- _文書本文_:
Kamakura Kazokuはスイスファミリーオフィスの家族会議手法を取り入れ、マインドフル体験とFPコーチングで「家族のCHO(chief happiness officer)」を目指している会社です。家族の幸せを第一に考え、「家族」という観点から中堅・中小企業の事業承継・M&Aを共に考えています。

Kamakura Kazoku」の由来

――社名の由来をお聞かせください。

社名「Kamakura Kazoku」の由来ですが、まず、長い歴史と文化に育まれ、”マインドンドフル・シティ鎌倉”、”鎌倉資本主義”という経済成長も大切だが、それだけを追い求めるのではなく、精神的な豊かさを追い求めていく事も大切だ。」という概念からヒントを得て、ここ鎌倉を選び、社名にも取り入れました。

- _作業内容_: 上にあるKamakura Kazokuの紹介文を、全文そのまま一字も変えずに抜き出してください。

- _資料_:
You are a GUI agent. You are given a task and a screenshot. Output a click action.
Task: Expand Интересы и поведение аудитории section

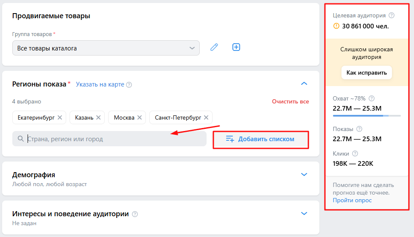click(304, 214)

- _出力結果_:
Kamakura Kazokuはスイスファミリーオフィスの家族会議手法を取り入れ、マインドフル体験とFPコーチングで「家族のCHO(chief happiness officer)」を目指している会社です。家族の幸せを第一に考え、「家族」という観点から中堅・中小企業の事業承継・M&Aを共に考えています。

Kamakura Kazoku」の由来

――社名の由来をお聞かせください。

社名「Kamakura Kazoku」の由来ですが、まず、長い歴史と文化に育まれ、”マインドンドフル・シティ鎌倉”、”鎌倉資本主義”という経済成長も大切だが、それだけを追い求めるのではなく、精神的な豊かさを追い求めていく事も大切だ。」という概念からヒントを得て、ここ鎌倉を選び、社名にも取り入れました。